Arti is an educated girl. In case you had any doubts, she is at pains to point out that she reads Flaubert on planes, and she’s not afraid of using big words like “cantankerous”. Men, of course, especially her commitment-phobic lover, Low Life, are both intrigued and intimidated by her brain. “He confessed that he’d never read P.G. Wodehouse before, because it was only available in Penguin, and he’d always assumed that books with a Penguin logo were terminally boring classic types like Twenty Thousand Leagues under the Sea or something.”

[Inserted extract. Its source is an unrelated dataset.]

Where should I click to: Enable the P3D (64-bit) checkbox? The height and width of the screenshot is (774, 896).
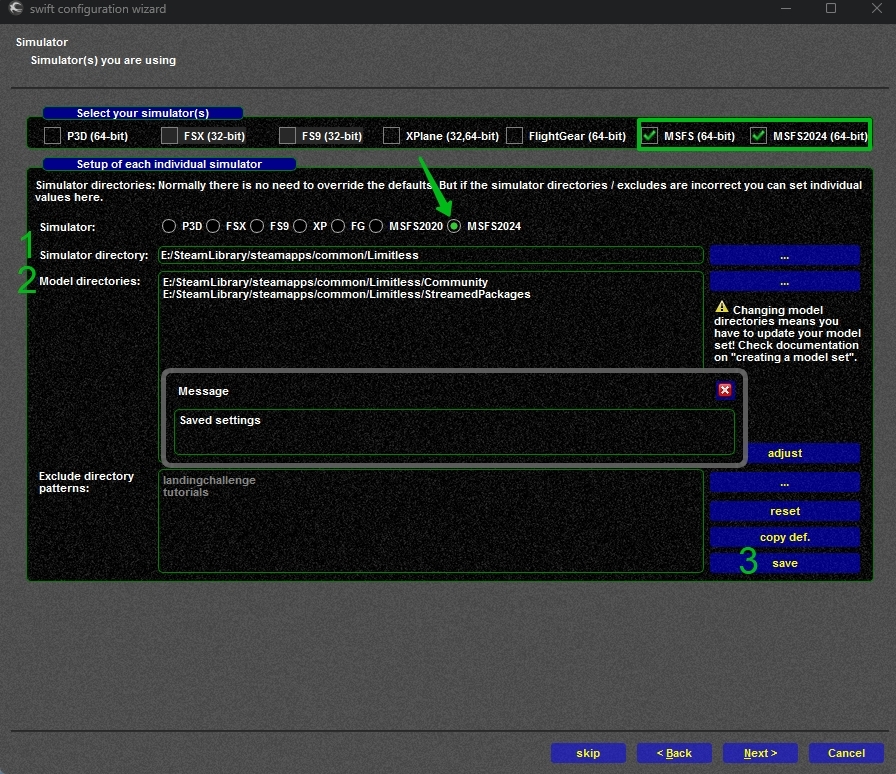tap(53, 135)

Penguin India must have the Low Lifes of this world in mind in launching Rupa Gulab to head their new ‘Shobhaa De Collection’ series of pocket-sized, tradey ‘B’ format paperbacks. But it takes more than packaging to make good chicklit, and Gulab’s offering is, frankly, more pulp than fiction.
The fiction, such as it is, concerns the trials and tribulations of Arti, a young woman out to make her mark in the world of advertising, and on the look-out for a suitable boy to bed and wed (strictly in that order). So far, so predictable. But where Swati Kaushal’s heroine in A Piece of Cake is a charmingly mixed-up ditzy and delightful character, Arti comes across as snobbish, pretentious, irrational and downright unpleasant. Her spoilt little rich-girl wannabe persona comes surging to the fore when one prospective lover parks the car along Mumbai’s Marine Drive. “I mean,” she exclaims “… this is the sort of place where cash-strapped maids and drivers woo each other and make out. People like us don’t neck there.”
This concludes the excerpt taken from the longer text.